:: Data under study

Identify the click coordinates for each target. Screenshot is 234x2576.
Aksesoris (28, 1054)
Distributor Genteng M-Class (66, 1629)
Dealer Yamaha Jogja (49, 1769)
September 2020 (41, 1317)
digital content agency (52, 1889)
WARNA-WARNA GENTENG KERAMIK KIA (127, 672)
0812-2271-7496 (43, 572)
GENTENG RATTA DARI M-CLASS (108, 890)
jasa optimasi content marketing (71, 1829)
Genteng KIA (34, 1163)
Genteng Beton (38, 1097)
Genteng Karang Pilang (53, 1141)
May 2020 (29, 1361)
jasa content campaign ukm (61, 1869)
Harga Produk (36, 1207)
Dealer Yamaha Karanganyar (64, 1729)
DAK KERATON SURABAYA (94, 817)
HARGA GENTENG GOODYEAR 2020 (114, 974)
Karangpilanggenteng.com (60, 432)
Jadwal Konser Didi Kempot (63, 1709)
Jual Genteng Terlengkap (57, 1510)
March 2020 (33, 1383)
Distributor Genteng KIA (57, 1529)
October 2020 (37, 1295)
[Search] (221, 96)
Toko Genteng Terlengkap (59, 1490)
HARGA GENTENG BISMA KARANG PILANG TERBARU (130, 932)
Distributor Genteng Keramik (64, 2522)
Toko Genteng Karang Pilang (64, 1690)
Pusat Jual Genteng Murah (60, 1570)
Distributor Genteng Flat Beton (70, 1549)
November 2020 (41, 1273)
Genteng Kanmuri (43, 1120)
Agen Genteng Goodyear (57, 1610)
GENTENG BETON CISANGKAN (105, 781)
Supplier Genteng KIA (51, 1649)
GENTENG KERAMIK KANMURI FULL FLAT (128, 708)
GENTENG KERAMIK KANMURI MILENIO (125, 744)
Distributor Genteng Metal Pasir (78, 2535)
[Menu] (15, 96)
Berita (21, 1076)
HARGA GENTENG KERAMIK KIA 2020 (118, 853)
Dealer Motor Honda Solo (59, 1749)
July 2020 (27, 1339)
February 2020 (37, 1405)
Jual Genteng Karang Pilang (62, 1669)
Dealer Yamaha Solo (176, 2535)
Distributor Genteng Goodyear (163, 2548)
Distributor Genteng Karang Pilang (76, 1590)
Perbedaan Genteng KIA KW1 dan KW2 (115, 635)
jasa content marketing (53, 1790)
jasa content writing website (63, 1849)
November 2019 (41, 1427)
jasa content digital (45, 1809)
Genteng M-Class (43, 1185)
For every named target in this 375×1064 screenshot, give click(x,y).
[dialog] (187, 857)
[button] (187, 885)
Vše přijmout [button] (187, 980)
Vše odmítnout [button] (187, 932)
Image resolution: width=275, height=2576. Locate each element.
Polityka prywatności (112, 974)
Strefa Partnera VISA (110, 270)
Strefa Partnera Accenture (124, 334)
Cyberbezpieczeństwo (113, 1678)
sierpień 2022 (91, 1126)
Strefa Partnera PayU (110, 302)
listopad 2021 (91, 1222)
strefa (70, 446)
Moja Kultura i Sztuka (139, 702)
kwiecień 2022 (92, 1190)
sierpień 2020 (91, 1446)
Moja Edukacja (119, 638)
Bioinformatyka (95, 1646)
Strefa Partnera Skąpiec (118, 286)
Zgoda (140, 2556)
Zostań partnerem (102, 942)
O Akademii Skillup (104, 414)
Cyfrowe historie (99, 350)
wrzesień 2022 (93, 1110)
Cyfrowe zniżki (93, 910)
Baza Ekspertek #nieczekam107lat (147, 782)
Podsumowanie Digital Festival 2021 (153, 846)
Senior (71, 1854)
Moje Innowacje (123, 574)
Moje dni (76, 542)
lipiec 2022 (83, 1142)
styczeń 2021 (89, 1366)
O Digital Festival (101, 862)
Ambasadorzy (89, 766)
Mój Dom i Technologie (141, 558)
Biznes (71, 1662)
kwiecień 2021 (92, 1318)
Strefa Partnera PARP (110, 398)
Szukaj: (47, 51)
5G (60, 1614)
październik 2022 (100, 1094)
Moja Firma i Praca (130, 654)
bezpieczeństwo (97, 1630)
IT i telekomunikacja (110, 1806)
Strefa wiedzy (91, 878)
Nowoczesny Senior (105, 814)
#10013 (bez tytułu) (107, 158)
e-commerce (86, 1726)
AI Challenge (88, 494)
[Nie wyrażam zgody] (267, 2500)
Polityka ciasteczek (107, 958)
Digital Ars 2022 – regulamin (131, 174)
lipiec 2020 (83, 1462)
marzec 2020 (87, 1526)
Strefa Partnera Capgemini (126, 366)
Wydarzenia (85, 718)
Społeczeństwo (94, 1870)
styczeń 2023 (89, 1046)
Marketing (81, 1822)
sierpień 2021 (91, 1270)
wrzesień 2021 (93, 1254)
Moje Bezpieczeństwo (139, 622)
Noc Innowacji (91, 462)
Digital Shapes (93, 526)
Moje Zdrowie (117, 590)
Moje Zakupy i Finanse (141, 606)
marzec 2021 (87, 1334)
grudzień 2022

::::

### Aim of the task
Starting at the line with "sierpień 2021 (91, 1270)", print each remaining line of the listing above exactly as it appears.

### Solution to this exercise
sierpień 2021 (91, 1270)
wrzesień 2021 (93, 1254)
Moje Bezpieczeństwo (139, 622)
Noc Innowacji (91, 462)
Digital Shapes (93, 526)
Moje Zdrowie (117, 590)
Moje Zakupy i Finanse (141, 606)
marzec 2021 (87, 1334)
grudzień 2022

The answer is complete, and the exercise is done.